- _PARTS OF THE EXERCISE_
- 1) In the Acergy fiscal 2009 results excerpt, what was the cash and cash equivalents position at the year end?
- 2) Repeat word for word the stretch of the Acergy fiscal 2009 results excerpt from "Income from continuing" through "including treasury shares.".
- 3) Carry on the Acergy fiscal 2009 results excerpt, starting after its final sentence.

>> Begin SELECTED EXTRACT

Taxation for the fiscal year was $103 million (2008: $163 million) resulting in an effective tax rate for the full year of 28% (2008: 33%) reflecting the current geographical portfolio mix of our business and partly offset by a net provision release relating to the resolution of a number of ongoing audits.

Income from continuing operations for fiscal year 2009 was $259 million (2008: $330 million). Net income from total operations for fiscal year 2009 was $266 million (2008: $307 million).

The cash and cash equivalents position at the year end was $908 million (2008: $573 million) due to strong operational cash generation. Deferred revenue at the year end stood at $280 million (2008: $306 million).

At November 30, 2009 Acergy S.A. held directly 10,867,809 treasury shares representing 5.57% of the total number of issued shares, as well as indirectly holding 879,121 treasury shares, representing 0.45% of the total number of issued shares. Total shares in issue were 194,953,972, including treasury shares.

>> End SELECTED EXTRACT
>> Begin DATA SUPPLIED

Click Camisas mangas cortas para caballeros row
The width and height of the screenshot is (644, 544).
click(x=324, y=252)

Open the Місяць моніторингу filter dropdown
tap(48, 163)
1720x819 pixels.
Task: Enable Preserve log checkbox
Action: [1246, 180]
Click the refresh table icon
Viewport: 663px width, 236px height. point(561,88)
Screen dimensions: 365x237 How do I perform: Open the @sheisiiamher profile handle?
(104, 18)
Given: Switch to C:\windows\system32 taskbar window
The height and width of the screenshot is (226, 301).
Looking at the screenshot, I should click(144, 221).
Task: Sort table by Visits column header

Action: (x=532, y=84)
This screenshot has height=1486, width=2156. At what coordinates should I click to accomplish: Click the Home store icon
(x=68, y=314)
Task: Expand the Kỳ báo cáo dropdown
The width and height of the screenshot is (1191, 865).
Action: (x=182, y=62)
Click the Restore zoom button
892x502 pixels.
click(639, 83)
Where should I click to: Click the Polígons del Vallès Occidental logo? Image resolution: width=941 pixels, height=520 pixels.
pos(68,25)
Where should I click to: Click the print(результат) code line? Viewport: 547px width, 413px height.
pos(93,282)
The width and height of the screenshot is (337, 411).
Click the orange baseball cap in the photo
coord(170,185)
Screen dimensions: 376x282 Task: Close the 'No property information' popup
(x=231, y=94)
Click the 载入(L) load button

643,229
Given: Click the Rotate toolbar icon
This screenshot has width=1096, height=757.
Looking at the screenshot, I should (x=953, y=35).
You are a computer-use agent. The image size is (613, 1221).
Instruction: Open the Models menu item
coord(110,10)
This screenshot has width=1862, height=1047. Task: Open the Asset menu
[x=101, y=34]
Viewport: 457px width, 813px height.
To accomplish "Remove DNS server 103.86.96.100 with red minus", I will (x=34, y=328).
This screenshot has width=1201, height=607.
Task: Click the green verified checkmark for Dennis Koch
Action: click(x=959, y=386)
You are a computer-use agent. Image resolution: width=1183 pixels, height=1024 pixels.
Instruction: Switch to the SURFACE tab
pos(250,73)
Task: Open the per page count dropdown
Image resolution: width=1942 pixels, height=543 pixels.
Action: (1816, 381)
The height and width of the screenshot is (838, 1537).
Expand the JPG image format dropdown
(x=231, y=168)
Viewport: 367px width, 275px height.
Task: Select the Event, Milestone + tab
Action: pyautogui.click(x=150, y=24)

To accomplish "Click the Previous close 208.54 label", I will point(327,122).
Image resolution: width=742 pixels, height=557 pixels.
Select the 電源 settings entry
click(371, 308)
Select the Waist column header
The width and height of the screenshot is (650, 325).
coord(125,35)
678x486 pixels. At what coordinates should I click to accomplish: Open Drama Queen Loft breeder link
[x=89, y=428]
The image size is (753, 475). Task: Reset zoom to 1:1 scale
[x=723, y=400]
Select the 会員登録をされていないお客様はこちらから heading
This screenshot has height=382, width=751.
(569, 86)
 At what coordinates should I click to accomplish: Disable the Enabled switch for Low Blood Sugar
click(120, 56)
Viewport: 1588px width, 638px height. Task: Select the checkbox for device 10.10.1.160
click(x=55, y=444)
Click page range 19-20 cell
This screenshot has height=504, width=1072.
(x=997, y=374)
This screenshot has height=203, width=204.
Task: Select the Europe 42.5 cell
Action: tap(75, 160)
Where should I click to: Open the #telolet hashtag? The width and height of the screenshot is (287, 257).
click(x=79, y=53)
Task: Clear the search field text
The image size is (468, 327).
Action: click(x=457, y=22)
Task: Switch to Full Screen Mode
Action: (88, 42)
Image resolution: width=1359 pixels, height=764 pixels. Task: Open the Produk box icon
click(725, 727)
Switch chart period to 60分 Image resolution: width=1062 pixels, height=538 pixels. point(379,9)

>> End DATA SUPPLIED

- _ANSWERS GIVEN_
- 1) $908 million (2008: $573 million)

- 2)
Income from continuing operations for fiscal year 2009 was $259 million (2008: $330 million). Net income from total operations for fiscal year 2009 was $266 million (2008: $307 million).

The cash and cash equivalents position at the year end was $908 million (2008: $573 million) due to strong operational cash generation. Deferred revenue at the year end stood at $280 million (2008: $306 million).

At November 30, 2009 Acergy S.A. held directly 10,867,809 treasury shares representing 5.57% of the total number of issued shares, as well as indirectly holding 879,121 treasury shares, representing 0.45% of the total number of issued shares. Total shares in issue were 194,953,972, including treasury shares.

- 3)
The Board proposes to increase the dividend by 5% to $0.23 per share (2008: $0.22 per share), subject to shareholder approval at the 2010 Annual General Meeting.

Backlog

Backlog for continuing operations as at November 30, 2009 was approximately $2.8 billion, of which approximately $1.7 billion is expected to be executed in the fiscal year 2010. This backlog figure does not include the backlog relating to associates and joint ventures.

In $ millions as at: Nov.30.09 Aug.31.09 Nov.30.08
Backlog (1) 2,848 2,628 2,511
Pre-Backlog (2) 249 42 149

(1) Backlog excludes amounts related to discontinued operations as of Nov.30.09: $43 million, Aug.31.09: $72 million, Nov.30.08: $114 million
(2) Pre-backlog reflects the stated value of letters of intent and the expected value of escalations on frame agreements

Trading Outlook

We have good visibility for 2010 with $1.7 billion of revenue already in hand. This supports our guidance for fiscal year 2010 namely for continuing operations, we expect to deliver revenue in line with 2009, albeit with a lower Adjusted EBITDA margin.

We have seen a recent increase in tendering activity, most particularly in the UK North Sea and the Gulf of Mexico, but the pricing environment continues to be very competitive.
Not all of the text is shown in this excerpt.